- _WORK ITEM_
Return every line of the data that contains the string "computer".

(Pixel coordinate grounding data)
BEGIN

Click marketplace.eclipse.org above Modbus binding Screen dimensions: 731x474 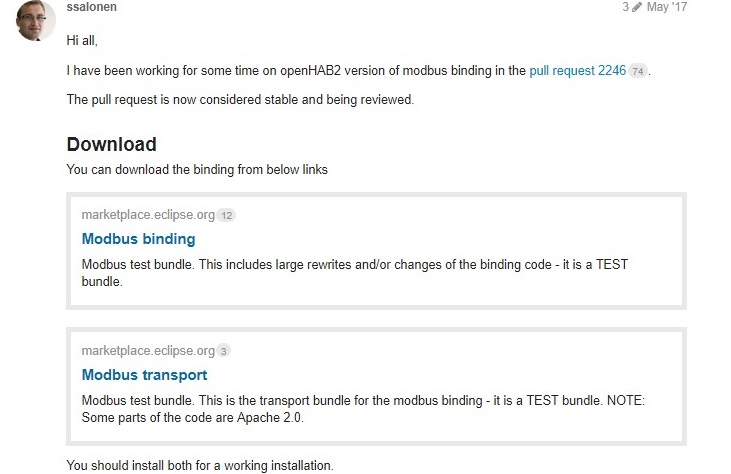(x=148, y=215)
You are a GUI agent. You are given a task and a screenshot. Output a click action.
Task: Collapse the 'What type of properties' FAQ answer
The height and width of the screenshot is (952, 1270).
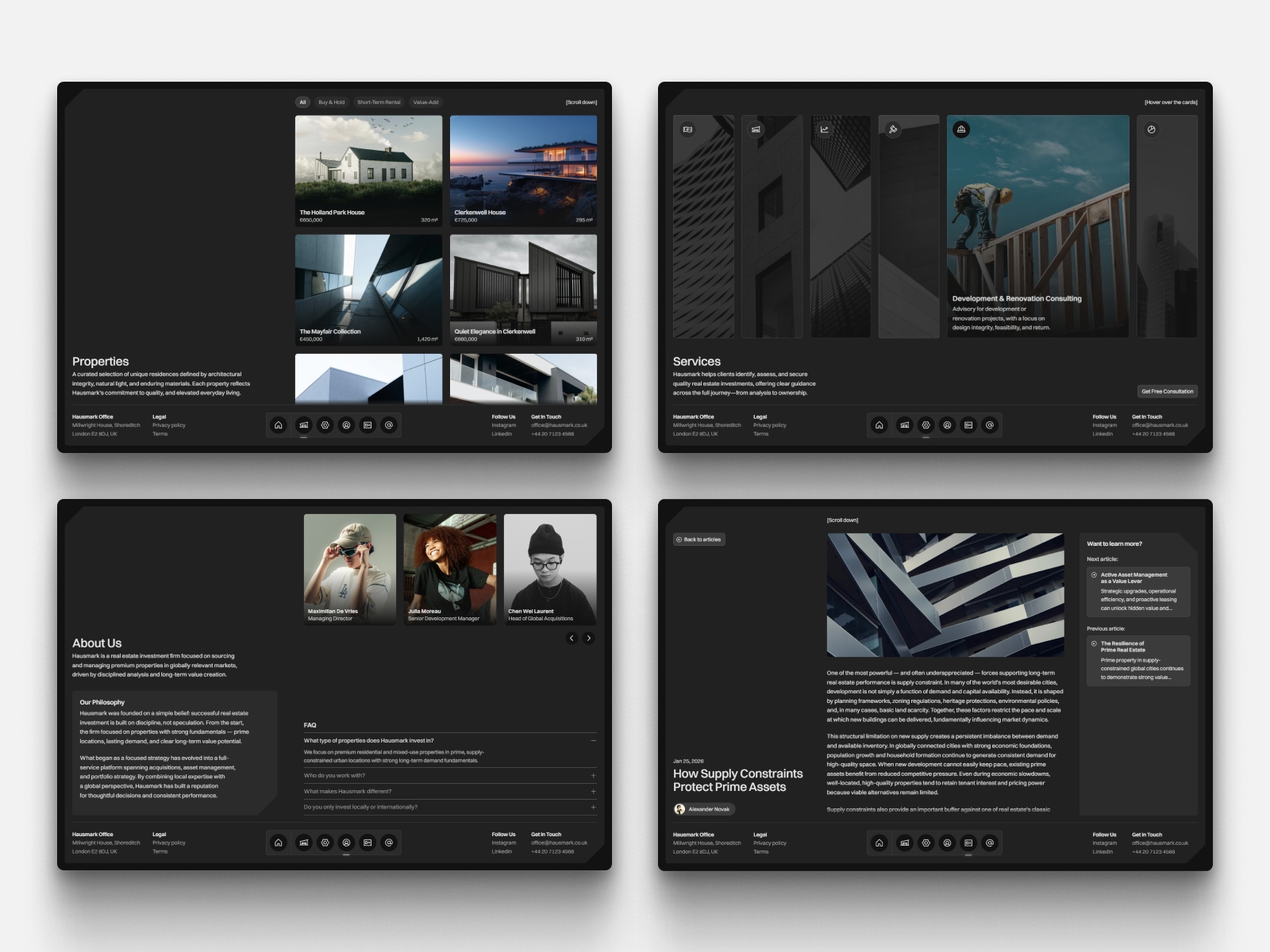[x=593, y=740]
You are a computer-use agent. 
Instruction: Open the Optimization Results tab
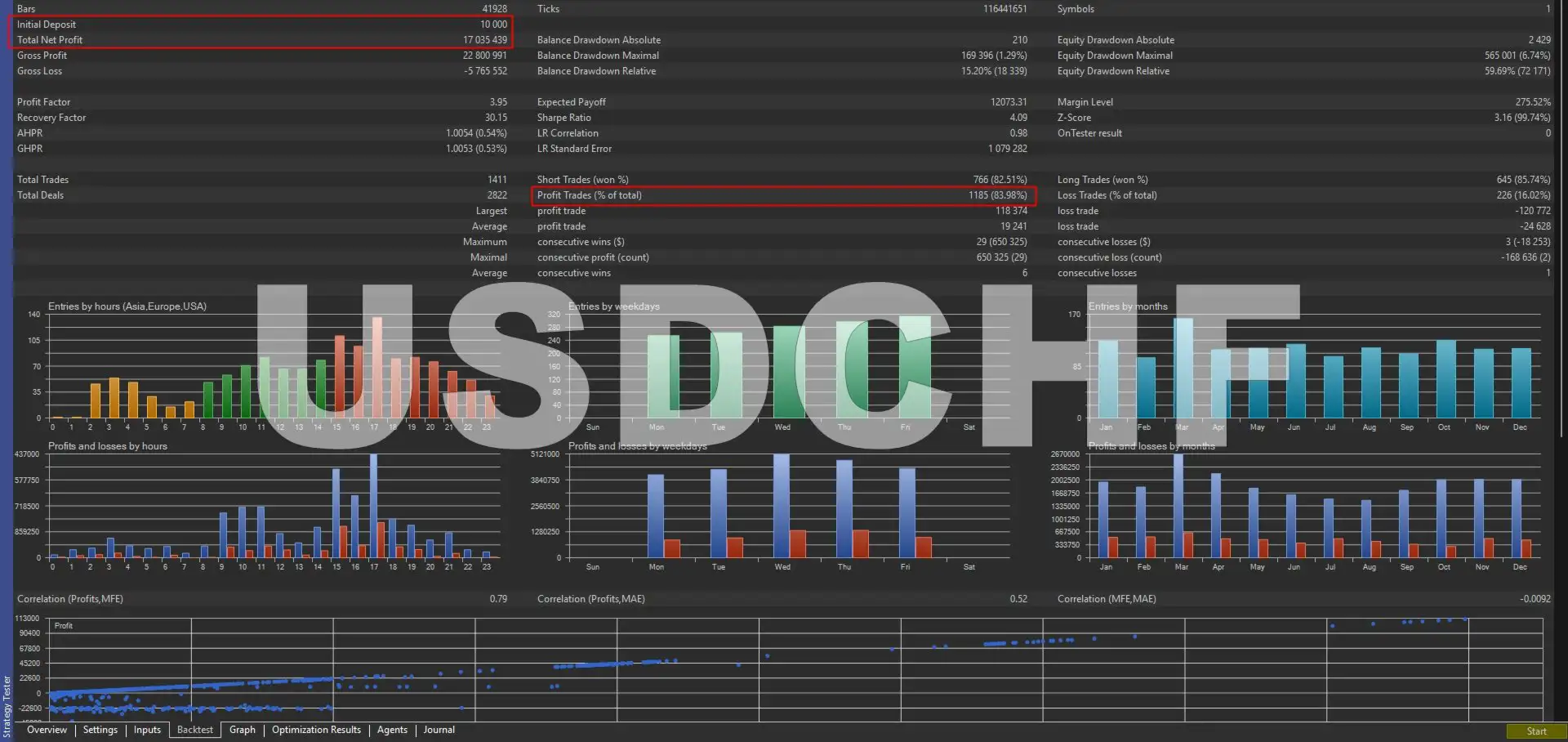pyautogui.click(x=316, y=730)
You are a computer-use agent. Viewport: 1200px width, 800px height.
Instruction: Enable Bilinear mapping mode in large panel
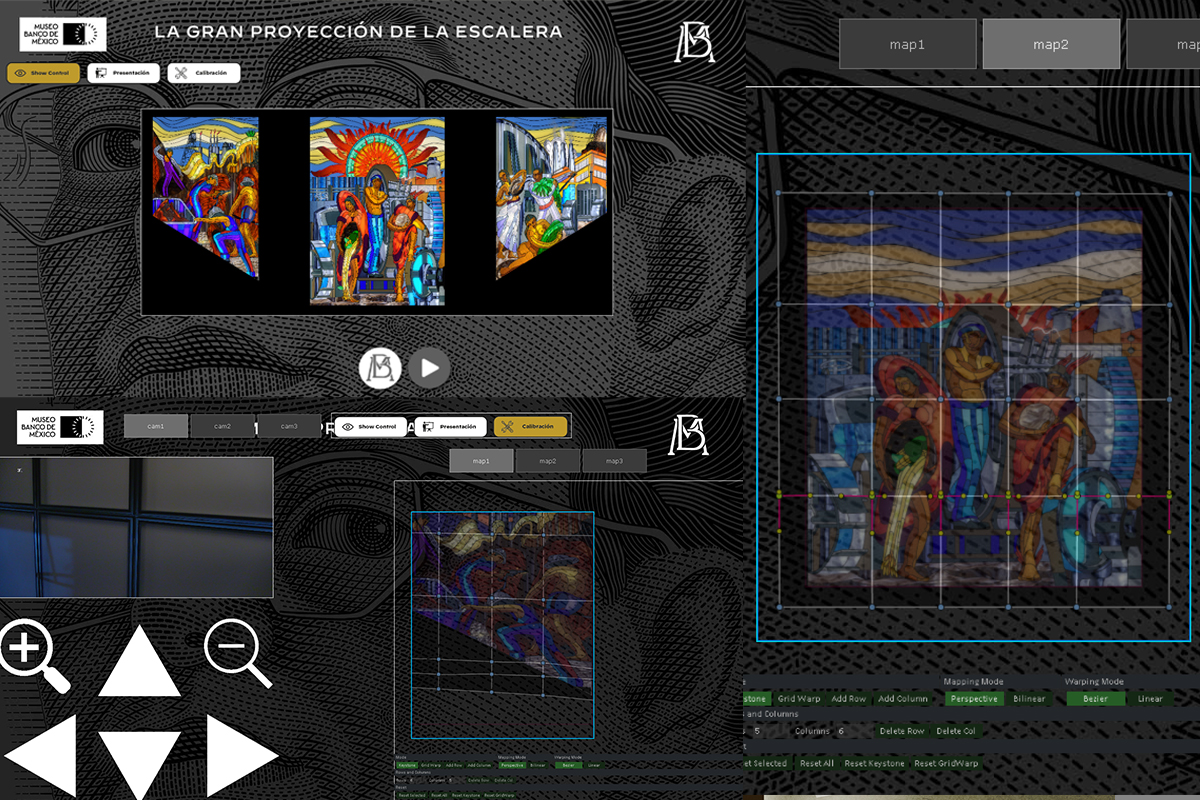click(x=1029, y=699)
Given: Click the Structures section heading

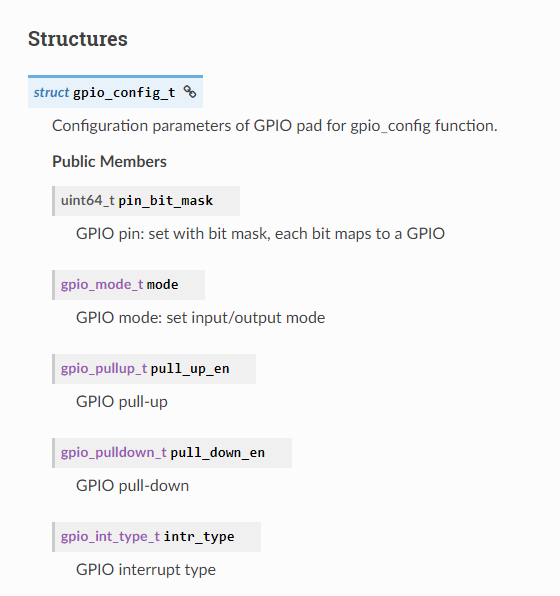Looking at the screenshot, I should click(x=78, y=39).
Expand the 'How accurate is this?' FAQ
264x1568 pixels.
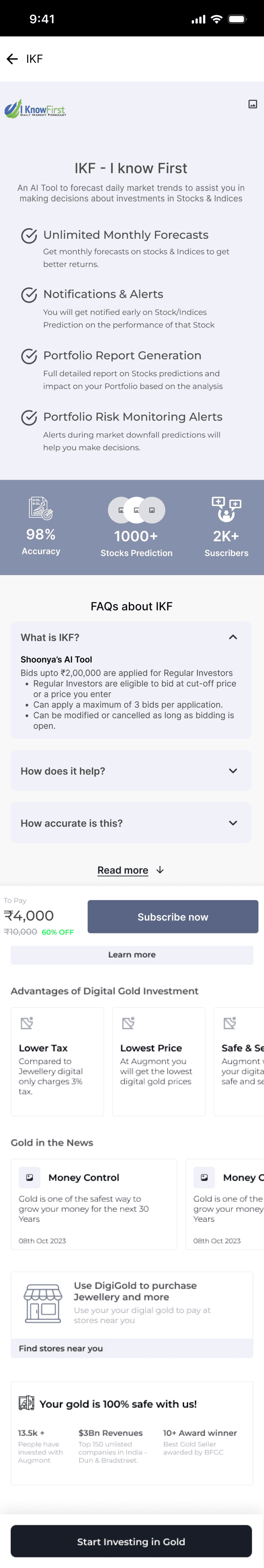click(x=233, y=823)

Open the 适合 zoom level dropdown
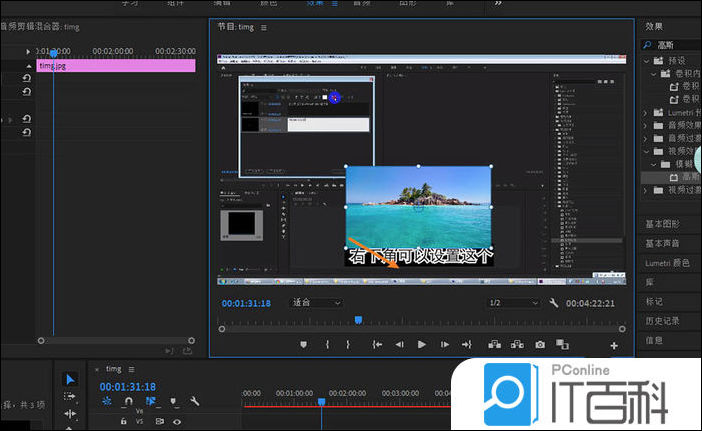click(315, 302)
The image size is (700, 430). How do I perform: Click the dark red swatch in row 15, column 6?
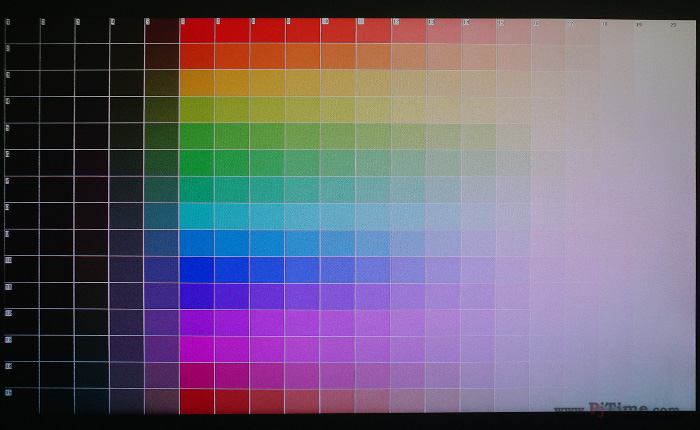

END

- _RESPONSE FOR THIS EXERCISE_
You are a computer-use agent. 
You are a computer-use agent. Viewport: 1200px width, 800px height.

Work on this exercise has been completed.